Questo disturbo psichiatrico, infatti, ha un forte impatto sulla qualità della vita e sui costi sanitari e sociali, che risultano molto elevati. “I costi diretti non sono l’unico tassello da tenere in considerazione se si vuole cogliere appieno il peso economico e sociale di questa patologia. I costi indiretti (sociali e previdenziali) la fanno da padrone, rappresentando il 70% del totale dei costi della malattia – ha osservato Francesco Saverio Mennini, professore di Economia sanitaria e direttore del Eehta del Ceis dell’Università degli Studi di Roma Tor Vergata – Basti pensare ai costi previdenziali legati all’elevato numero di giorni di assenza dal lavoro causato dalla depressione maggiore, alla perdita di produttività legata al presenteismo”.

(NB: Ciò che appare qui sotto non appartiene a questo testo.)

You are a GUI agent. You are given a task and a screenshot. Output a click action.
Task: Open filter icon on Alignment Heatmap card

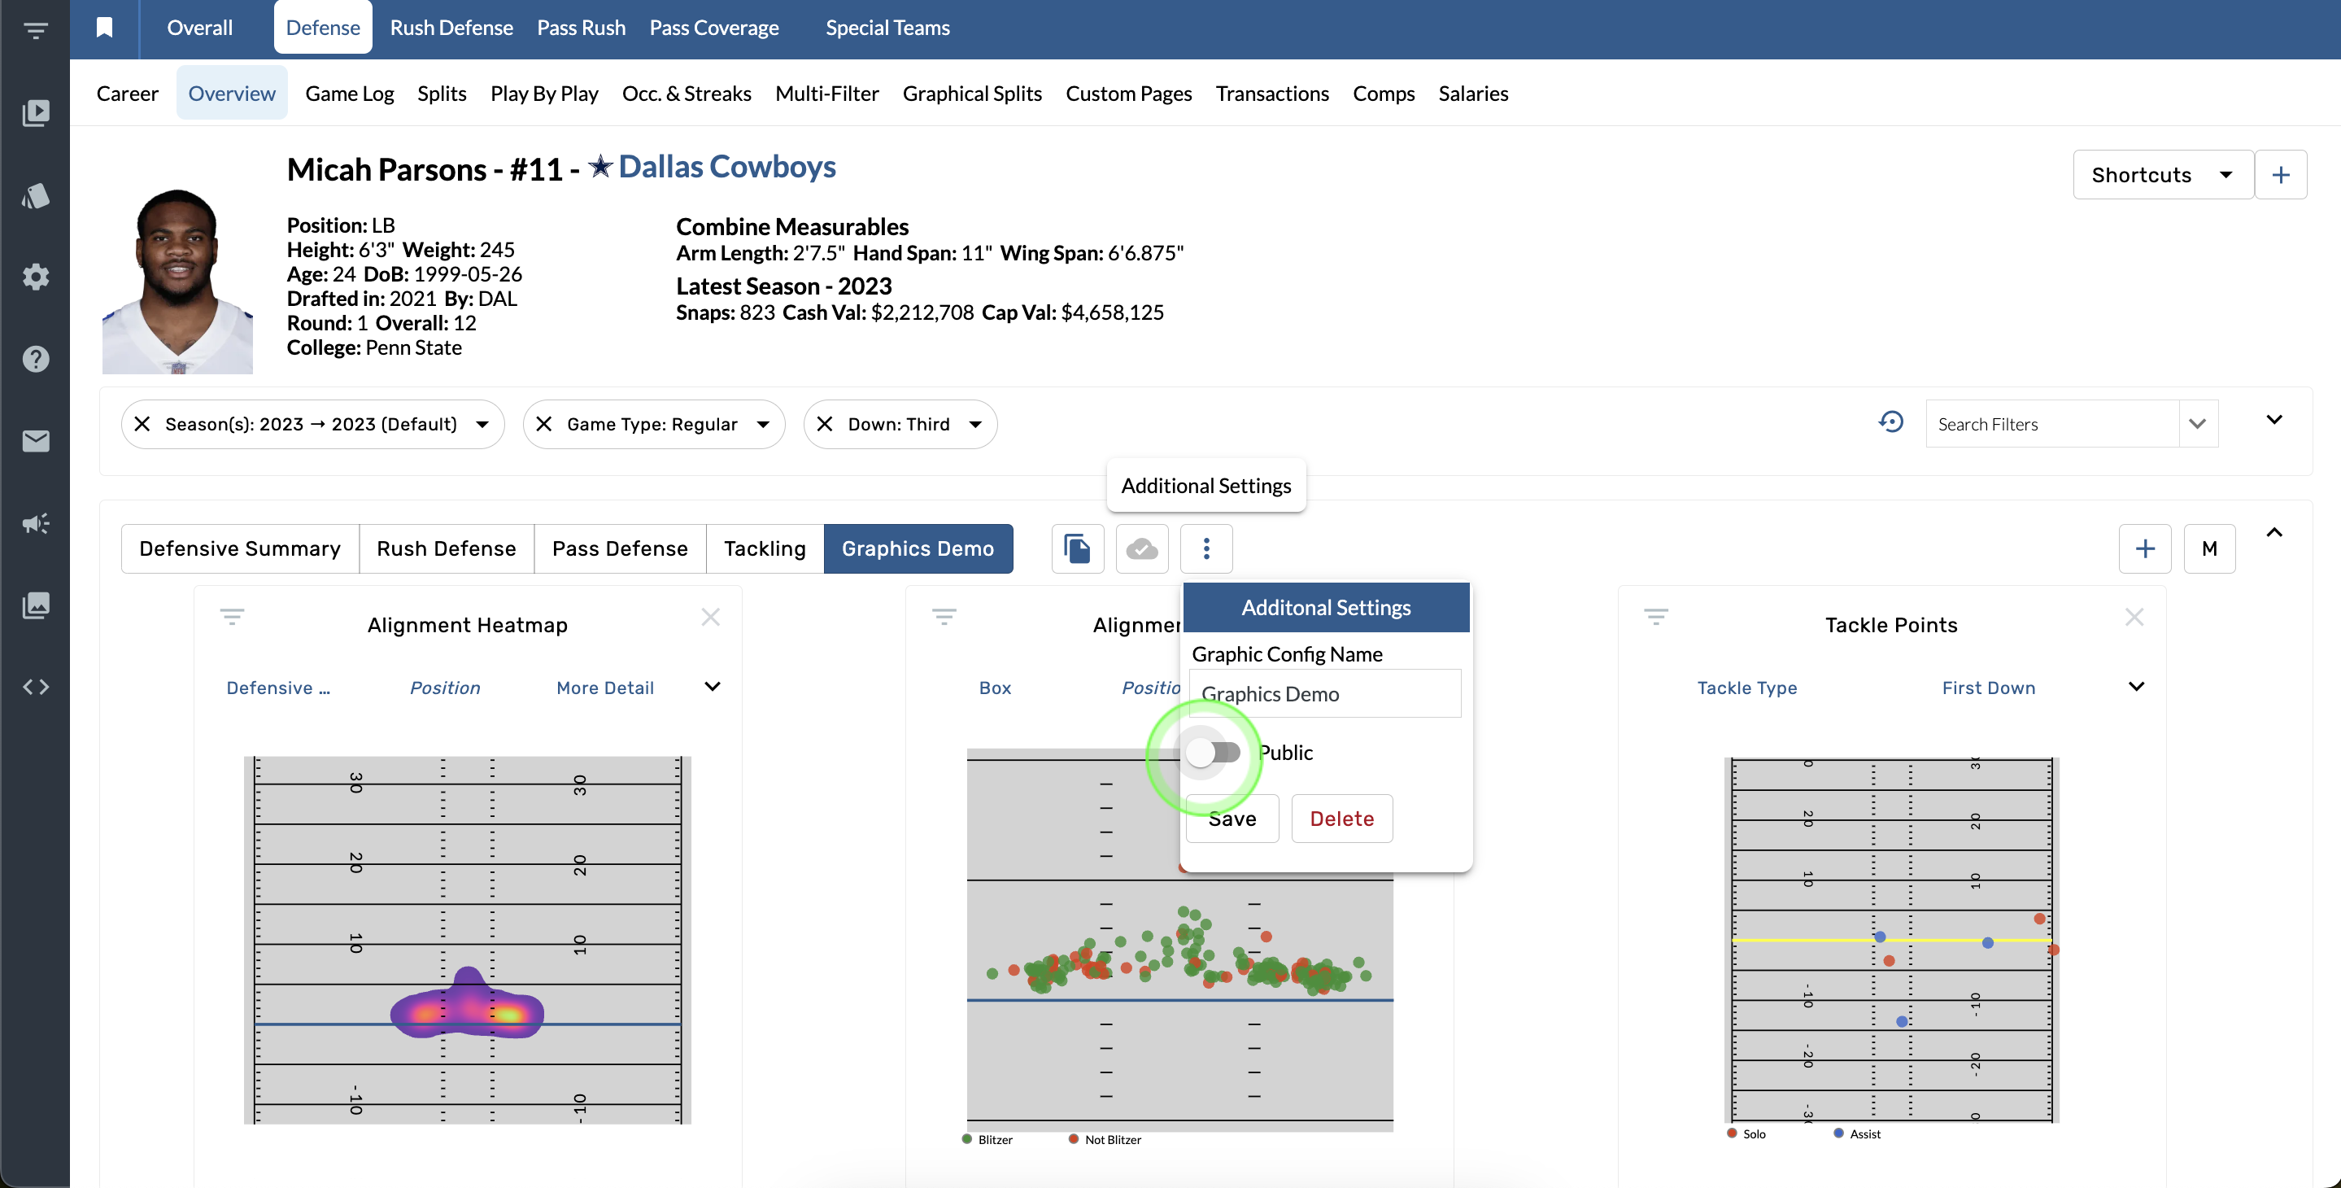coord(232,617)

“Janssen è impegnata da oltre 60 anni nel campo della salute mentale – ha ricordato – ha ricordato Massimo Scaccabarozzi, presidente e amministratore delegato dell’azienda che ha sostenuto l’iniziativa – In questi decenni, abbiamo sviluppato ben due molecole ritenute fondamentali dall’Oms per il trattamento della schizofrenia e abbiamo lavorato sul fronte della ricerca e sviluppo per mettere a disposizione soluzioni farmacologiche sempre più innovative per molte patologie mentali tra cui la depressione La nostra presenza qui oggi rappresenta il segnale concreto del nostro impegno nel supportare momenti di confronto costruttivo tra tutti gli attori coinvolti. Un impegno passato presente e futuro, accanto alle persone che soffrono di depressione e ai loro familiari”.